Student voice: self-care
By Deirbhile Murphy on 23 November 2018 Midwives Magazine Student midwives
‘You can’t pour from an empty cup,’ says Deirbhile Murphy, as she explains why it’s important to look after yourself.
I started midwifery training at 18 with a fire in my belly and a passion for women-centred care, feminism and informed choice. Student midwives generally start their training full of enthusiasm and excitement. So, what happens? Why do a fifth of these passionate student midwives step away from the course? (Power and Grzelak, 2016).
I think it’s fair to say that being a student midwife is hard. Juggling academic work, clinical practice, financial pressures, relationships with mentors and family life is less than easy, and the truth is some students are burning out before they’ve even qualified.
Healthcare professionals experience clinical depression at twice the rate of the general public (Lampert, 2016). The results of the WHELM study are highly concerning – 83% of midwives are experiencing personal burnout and over a third of participants scored in the moderate/severe/extreme range for stress, anxiety and depression. Honestly, this doesn’t surprise me, but it does scare me. During my second year, I became very unwell with depression, intrusive thoughts, paranoia, dissociation and suicidal behaviour. Life felt hopeless to the point of being almost lost forever. This time last year, I would have been terrified to admit this, but I’m now proud of the person I’ve fought to become and I passionately believe that we need to look after each other and ourselves in order to prevent this happening to another student midwife.
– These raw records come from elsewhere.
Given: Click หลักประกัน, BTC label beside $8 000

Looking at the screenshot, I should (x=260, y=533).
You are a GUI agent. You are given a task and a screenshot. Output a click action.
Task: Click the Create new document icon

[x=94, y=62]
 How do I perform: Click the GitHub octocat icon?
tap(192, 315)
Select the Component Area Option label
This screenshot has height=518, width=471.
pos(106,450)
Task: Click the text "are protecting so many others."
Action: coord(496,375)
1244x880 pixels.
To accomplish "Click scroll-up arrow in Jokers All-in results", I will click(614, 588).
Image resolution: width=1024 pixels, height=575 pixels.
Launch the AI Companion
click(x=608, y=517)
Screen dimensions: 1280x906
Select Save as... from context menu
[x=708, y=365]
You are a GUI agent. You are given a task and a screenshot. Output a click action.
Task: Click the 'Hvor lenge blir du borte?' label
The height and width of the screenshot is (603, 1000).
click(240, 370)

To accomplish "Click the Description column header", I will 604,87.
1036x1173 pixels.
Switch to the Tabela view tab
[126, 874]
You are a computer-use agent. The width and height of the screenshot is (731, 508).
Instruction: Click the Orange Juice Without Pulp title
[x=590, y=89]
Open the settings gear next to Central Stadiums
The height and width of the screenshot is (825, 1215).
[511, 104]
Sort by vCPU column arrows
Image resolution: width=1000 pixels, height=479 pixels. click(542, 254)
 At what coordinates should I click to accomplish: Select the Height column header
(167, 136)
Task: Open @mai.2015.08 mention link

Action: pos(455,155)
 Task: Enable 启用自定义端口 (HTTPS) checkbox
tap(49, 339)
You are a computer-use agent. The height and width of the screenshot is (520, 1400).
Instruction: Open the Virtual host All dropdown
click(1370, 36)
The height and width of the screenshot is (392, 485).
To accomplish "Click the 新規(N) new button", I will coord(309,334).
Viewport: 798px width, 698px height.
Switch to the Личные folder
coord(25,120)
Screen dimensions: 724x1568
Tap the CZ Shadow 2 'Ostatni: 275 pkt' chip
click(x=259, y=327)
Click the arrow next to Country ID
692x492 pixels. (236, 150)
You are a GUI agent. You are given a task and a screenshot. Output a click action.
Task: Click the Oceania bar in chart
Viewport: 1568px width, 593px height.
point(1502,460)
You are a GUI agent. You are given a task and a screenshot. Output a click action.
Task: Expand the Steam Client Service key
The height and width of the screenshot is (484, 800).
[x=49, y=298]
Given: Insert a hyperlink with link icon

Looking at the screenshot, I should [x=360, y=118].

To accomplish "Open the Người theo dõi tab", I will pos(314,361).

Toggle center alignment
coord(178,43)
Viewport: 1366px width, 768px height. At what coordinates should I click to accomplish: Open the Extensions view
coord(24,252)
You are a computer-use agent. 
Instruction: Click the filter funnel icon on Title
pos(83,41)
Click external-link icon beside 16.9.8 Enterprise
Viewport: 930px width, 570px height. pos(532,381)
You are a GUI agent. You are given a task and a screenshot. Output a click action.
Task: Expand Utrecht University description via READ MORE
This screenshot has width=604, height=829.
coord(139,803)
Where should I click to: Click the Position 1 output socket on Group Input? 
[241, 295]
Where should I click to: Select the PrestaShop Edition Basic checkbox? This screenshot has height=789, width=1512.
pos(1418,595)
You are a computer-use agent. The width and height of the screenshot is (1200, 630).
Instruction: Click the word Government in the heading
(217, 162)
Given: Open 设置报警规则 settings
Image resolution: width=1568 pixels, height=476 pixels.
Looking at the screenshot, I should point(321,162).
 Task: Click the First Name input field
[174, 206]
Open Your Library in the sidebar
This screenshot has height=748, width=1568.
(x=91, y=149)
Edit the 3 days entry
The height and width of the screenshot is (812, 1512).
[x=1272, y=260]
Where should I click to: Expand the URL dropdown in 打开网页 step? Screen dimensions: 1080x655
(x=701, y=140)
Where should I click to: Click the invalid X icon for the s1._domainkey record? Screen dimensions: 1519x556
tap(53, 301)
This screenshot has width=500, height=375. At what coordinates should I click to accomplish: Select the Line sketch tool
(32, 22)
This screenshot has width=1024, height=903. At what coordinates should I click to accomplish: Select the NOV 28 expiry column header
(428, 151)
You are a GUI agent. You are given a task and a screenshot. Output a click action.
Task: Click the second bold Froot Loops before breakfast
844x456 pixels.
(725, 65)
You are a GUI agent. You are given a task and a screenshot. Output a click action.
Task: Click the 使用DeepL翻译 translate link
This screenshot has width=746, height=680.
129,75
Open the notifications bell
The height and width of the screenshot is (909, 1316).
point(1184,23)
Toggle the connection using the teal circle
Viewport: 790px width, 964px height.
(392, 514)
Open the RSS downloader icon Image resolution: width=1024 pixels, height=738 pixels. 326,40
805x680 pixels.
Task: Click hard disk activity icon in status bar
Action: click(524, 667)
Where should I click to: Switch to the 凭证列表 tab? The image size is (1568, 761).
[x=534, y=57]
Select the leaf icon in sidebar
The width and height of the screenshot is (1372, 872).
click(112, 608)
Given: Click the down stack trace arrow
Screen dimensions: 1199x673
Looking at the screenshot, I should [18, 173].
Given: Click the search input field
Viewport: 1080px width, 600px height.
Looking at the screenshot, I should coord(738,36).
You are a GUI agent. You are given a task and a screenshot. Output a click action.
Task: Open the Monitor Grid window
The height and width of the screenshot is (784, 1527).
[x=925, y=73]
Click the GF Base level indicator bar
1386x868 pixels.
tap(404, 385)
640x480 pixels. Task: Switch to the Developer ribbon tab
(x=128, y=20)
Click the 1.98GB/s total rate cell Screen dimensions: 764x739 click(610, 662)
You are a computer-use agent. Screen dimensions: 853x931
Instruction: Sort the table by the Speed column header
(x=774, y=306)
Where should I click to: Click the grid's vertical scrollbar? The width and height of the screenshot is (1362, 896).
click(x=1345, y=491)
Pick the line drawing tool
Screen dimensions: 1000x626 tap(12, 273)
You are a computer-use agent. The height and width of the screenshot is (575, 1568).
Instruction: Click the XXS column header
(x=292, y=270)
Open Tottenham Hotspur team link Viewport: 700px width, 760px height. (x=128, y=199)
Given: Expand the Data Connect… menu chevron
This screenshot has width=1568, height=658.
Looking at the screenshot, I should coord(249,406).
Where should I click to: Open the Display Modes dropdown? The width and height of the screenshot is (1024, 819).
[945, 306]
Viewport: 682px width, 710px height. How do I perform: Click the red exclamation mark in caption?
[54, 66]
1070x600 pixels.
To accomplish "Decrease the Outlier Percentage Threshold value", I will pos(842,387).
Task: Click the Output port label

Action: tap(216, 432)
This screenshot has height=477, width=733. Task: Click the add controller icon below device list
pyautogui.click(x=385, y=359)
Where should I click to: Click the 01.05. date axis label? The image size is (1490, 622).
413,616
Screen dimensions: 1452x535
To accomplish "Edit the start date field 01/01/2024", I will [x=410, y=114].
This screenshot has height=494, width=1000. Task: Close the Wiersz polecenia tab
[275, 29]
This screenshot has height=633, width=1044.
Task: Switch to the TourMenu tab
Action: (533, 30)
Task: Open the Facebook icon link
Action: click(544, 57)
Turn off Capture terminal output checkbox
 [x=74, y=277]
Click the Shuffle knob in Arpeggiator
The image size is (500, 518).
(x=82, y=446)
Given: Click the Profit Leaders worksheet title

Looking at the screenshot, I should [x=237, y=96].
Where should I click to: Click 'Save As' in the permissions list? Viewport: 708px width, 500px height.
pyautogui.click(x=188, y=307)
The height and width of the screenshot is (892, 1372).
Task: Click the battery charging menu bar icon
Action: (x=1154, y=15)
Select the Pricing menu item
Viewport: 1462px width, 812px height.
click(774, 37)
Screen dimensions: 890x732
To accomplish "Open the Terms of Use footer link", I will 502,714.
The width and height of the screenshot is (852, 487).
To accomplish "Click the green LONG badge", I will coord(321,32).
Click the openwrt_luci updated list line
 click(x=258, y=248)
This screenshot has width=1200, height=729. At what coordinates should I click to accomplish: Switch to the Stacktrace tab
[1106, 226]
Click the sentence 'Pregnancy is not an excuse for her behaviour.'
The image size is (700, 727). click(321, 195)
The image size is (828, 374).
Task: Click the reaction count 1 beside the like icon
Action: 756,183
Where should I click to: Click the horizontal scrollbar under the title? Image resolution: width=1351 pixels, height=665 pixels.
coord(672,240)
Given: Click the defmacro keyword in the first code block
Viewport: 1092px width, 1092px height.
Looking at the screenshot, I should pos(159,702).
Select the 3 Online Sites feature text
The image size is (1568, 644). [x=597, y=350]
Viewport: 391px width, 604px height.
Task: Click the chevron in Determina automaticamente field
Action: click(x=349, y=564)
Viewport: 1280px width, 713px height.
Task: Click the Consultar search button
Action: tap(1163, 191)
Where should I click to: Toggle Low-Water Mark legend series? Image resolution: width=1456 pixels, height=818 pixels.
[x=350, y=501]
Self-care is vital. Personally, I remember feeling bitterly disappointed when aromatherapy, a bubble bath and a face mask didn’t cure me from my crippling depression. This ‘faux self care’ doesn’t actually work – and when you are exhausted and overwhelmed, self-care can become just another item on the to-do list. Self-care is internal hard work – recognising we have limits, setting ourselves boundaries, learning when to say ‘no’ and sometimes putting ourselves first.
I have a bit of a problem with the word ‘resilience’ – I think that sometimes student midwives are expected to just ‘get on with it’ and if they’re struggling, it’s a problem with their resilience factors and not the system as a whole. However, Hunter and Warren (2014) suggest that true resilience is facilitated by specific coping mechanisms; being able to access support, becoming self-aware and the development of a strong professional identify.
Self-care and becoming a resilient individual is the ability to take a step back, refocus, and ask for help and support. Without doing so, you simply can’t function as an effective human being – I learned this the hard way! This year has thrown up many challenges, both professionally and personally. So, what have I learned? That asking for and accepting help is not a sign of weakness, but rather an absolute necessity. I’ve learned that looking after yourself is vital. It’s true when they say ‘you can’t pour from an empty cup’. I’ve learned that students need to stick together and support each other. I passionately believe that supporting and praising each other is the key to success and I am so unbelievably lucky to have been supported by the most wonderful group of student midwives during a very dark time. Student midwives and midwives are the fiercest, strongest, most supportive group of people I have ever had the luck to be part of. I do believe that if students are supported and taught how to look after themselves from the very beginning, more student midwives would qualify with that fire in their belly still burning.
Deirbhile Murphy is a third-year student midwife at Queen’s University Belfast
References
Hunter B, Warren L. (2014) Midwives’ experiences of workplace resilience. Midwifery 30(8): 926-34.
Lampert L. (2016) Depression in nurses: the unspoken epidemic. Minority Nurse 26(1): 14-9.
Power A, Grzelak L. (2016) University midwifery societies: support for student midwives, by student midwives. The British Journal of Midwifery 24(11): 788-9.